— Assignment —
Nothing but the entries, copied exactly, should appear in the response.

— Data excerpts —
== Segment start ==
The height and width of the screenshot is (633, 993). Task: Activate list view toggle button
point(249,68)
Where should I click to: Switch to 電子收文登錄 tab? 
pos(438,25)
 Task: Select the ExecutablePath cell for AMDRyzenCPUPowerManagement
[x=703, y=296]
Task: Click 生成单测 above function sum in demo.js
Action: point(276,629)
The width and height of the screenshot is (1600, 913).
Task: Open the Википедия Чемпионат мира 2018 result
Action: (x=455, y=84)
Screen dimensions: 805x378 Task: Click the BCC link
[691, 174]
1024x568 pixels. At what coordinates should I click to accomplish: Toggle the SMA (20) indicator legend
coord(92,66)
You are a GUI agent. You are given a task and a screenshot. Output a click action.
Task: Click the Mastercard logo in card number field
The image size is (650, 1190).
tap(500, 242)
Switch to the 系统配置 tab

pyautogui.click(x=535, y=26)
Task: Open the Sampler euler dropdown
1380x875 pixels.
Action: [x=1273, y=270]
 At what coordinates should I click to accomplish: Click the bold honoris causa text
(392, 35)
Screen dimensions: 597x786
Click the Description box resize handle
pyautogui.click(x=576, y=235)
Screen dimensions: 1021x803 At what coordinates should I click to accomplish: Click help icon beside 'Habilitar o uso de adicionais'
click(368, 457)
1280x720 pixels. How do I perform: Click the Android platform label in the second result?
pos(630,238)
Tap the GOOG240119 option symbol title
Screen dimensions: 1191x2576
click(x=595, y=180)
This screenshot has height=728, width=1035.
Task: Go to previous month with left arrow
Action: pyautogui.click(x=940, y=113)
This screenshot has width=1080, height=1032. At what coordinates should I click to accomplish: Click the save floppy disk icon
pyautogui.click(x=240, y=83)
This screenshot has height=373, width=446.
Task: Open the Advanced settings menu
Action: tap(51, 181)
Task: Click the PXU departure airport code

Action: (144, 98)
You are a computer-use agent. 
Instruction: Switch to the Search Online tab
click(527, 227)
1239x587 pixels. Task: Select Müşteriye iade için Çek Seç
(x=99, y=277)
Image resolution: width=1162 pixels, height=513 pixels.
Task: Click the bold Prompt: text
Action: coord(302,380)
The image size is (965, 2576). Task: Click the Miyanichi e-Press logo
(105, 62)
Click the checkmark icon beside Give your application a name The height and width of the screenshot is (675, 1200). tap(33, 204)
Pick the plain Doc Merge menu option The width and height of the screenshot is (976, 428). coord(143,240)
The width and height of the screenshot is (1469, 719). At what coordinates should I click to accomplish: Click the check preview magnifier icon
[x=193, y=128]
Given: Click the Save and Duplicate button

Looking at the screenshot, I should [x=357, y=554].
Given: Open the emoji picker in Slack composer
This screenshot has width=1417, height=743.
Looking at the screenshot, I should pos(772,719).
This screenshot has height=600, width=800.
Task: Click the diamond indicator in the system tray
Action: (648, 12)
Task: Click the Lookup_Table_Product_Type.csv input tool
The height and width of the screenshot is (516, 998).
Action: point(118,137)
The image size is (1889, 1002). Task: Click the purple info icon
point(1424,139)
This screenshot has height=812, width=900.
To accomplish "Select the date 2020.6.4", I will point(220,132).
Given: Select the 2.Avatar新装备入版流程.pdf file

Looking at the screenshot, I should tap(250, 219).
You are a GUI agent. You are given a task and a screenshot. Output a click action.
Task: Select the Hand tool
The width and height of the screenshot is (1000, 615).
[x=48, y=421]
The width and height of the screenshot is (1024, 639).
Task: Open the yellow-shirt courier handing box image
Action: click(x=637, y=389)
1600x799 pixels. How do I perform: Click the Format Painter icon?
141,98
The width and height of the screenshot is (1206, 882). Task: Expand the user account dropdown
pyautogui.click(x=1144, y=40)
== Segment end ==
— Output below —
The height and width of the screenshot is (633, 993). Task: Activate list view toggle button
point(249,68)
Where should I click to: Switch to 電子收文登錄 tab? 
pos(438,25)
 Task: Select the ExecutablePath cell for AMDRyzenCPUPowerManagement
[x=703, y=296]
Task: Click 生成单测 above function sum in demo.js
Action: point(276,629)
The width and height of the screenshot is (1600, 913).
Task: Open the Википедия Чемпионат мира 2018 result
Action: (x=455, y=84)
Screen dimensions: 805x378 Task: Click the BCC link
[691, 174]
1024x568 pixels. At what coordinates should I click to accomplish: Toggle the SMA (20) indicator legend
coord(92,66)
You are a GUI agent. You are given a task and a screenshot. Output a click action.
Task: Click the Mastercard logo in card number field
The image size is (650, 1190).
tap(500, 242)
Switch to the 系统配置 tab

pyautogui.click(x=535, y=26)
Task: Open the Sampler euler dropdown
1380x875 pixels.
Action: [x=1273, y=270]
 At what coordinates should I click to accomplish: Click the bold honoris causa text
(392, 35)
Screen dimensions: 597x786
Click the Description box resize handle
pyautogui.click(x=576, y=235)
Screen dimensions: 1021x803 At what coordinates should I click to accomplish: Click help icon beside 'Habilitar o uso de adicionais'
click(368, 457)
1280x720 pixels. How do I perform: Click the Android platform label in the second result?
pos(630,238)
Tap the GOOG240119 option symbol title
Screen dimensions: 1191x2576
click(x=595, y=180)
This screenshot has height=728, width=1035.
Task: Go to previous month with left arrow
Action: pyautogui.click(x=940, y=113)
This screenshot has width=1080, height=1032. At what coordinates should I click to accomplish: Click the save floppy disk icon
pyautogui.click(x=240, y=83)
This screenshot has height=373, width=446.
Task: Open the Advanced settings menu
Action: tap(51, 181)
Task: Click the PXU departure airport code

Action: (144, 98)
You are a computer-use agent. 
Instruction: Switch to the Search Online tab
click(527, 227)
1239x587 pixels. Task: Select Müşteriye iade için Çek Seç
(x=99, y=277)
Image resolution: width=1162 pixels, height=513 pixels.
Task: Click the bold Prompt: text
Action: coord(302,380)
The image size is (965, 2576). Task: Click the Miyanichi e-Press logo
(105, 62)
Click the checkmark icon beside Give your application a name The height and width of the screenshot is (675, 1200). tap(33, 204)
Pick the plain Doc Merge menu option The width and height of the screenshot is (976, 428). coord(143,240)
The width and height of the screenshot is (1469, 719). At what coordinates should I click to accomplish: Click the check preview magnifier icon
[x=193, y=128]
Given: Click the Save and Duplicate button

Looking at the screenshot, I should [x=357, y=554].
Given: Open the emoji picker in Slack composer
This screenshot has width=1417, height=743.
Looking at the screenshot, I should pos(772,719).
This screenshot has height=600, width=800.
Task: Click the diamond indicator in the system tray
Action: (648, 12)
Task: Click the Lookup_Table_Product_Type.csv input tool
The height and width of the screenshot is (516, 998).
Action: point(118,137)
The image size is (1889, 1002). Task: Click the purple info icon
point(1424,139)
This screenshot has height=812, width=900.
To accomplish "Select the date 2020.6.4", I will point(220,132).
Given: Select the 2.Avatar新装备入版流程.pdf file

Looking at the screenshot, I should tap(250, 219).
You are a GUI agent. You are given a task and a screenshot. Output a click action.
Task: Select the Hand tool
The width and height of the screenshot is (1000, 615).
[x=48, y=421]
The width and height of the screenshot is (1024, 639).
Task: Open the yellow-shirt courier handing box image
Action: click(x=637, y=389)
1600x799 pixels. How do I perform: Click the Format Painter icon?
141,98
The width and height of the screenshot is (1206, 882). Task: Expand the user account dropdown
pyautogui.click(x=1144, y=40)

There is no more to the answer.